- **EXERCISE**
Everything from the line with "Screen dimensions: 1000x670" to the last line of the listing must be retyped exactly, both ends included, with the pictures dropped.
====== INPUT DATA
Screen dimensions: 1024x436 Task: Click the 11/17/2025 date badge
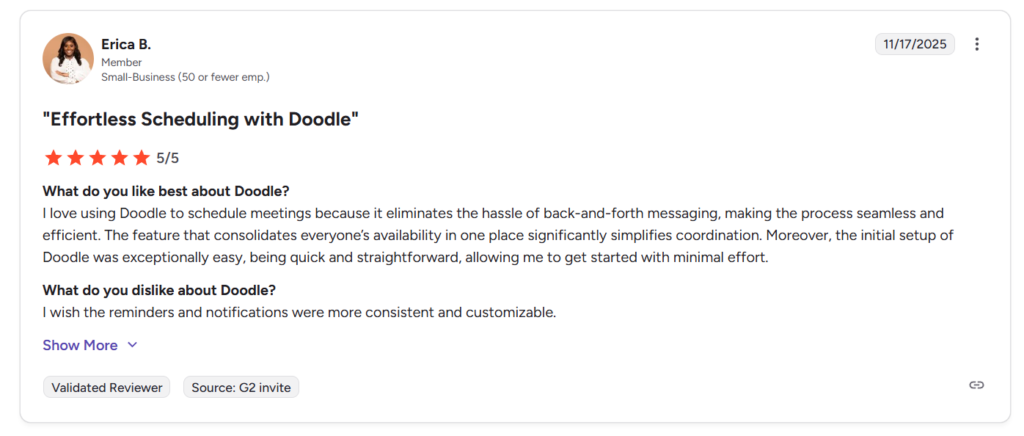point(915,44)
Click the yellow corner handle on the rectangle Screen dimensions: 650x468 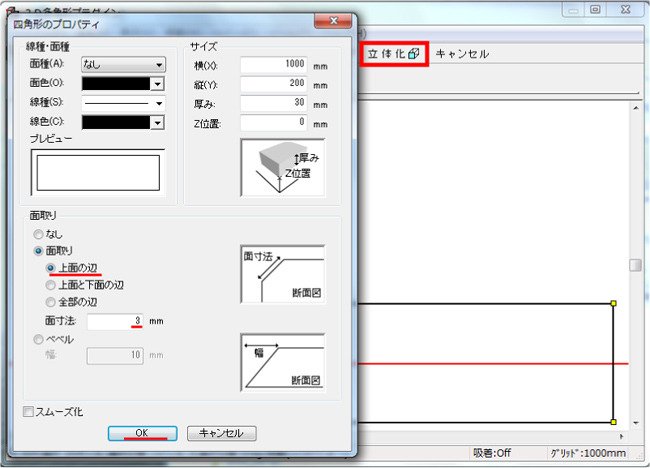pyautogui.click(x=613, y=302)
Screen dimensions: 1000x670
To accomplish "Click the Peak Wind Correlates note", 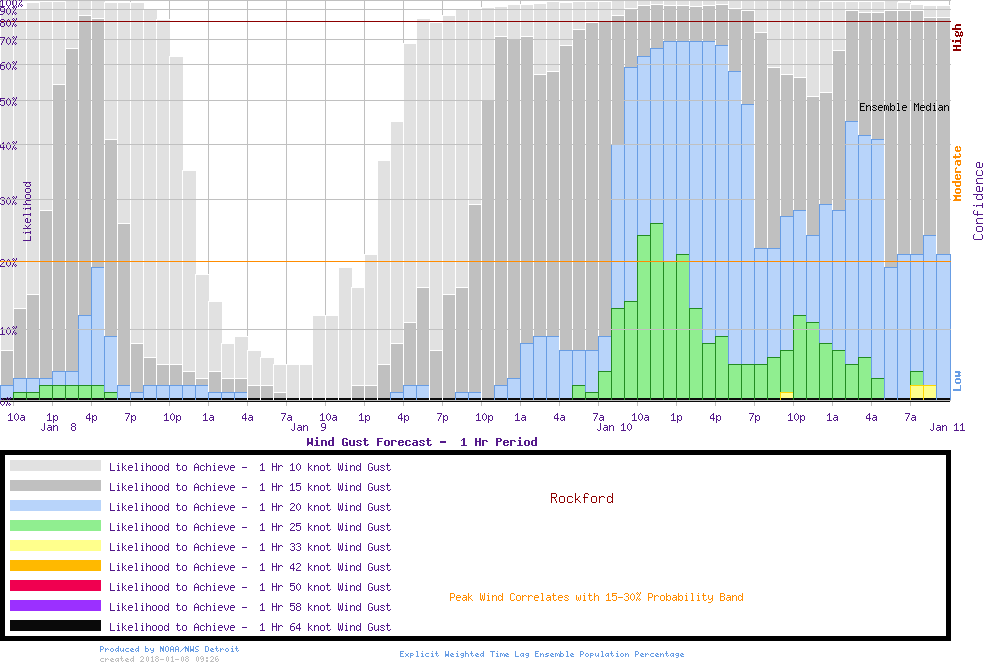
============
- **EXERCISE OUTPUT**
Screen dimensions: 1000x670
To accomplish "Click the Peak Wind Correlates note", 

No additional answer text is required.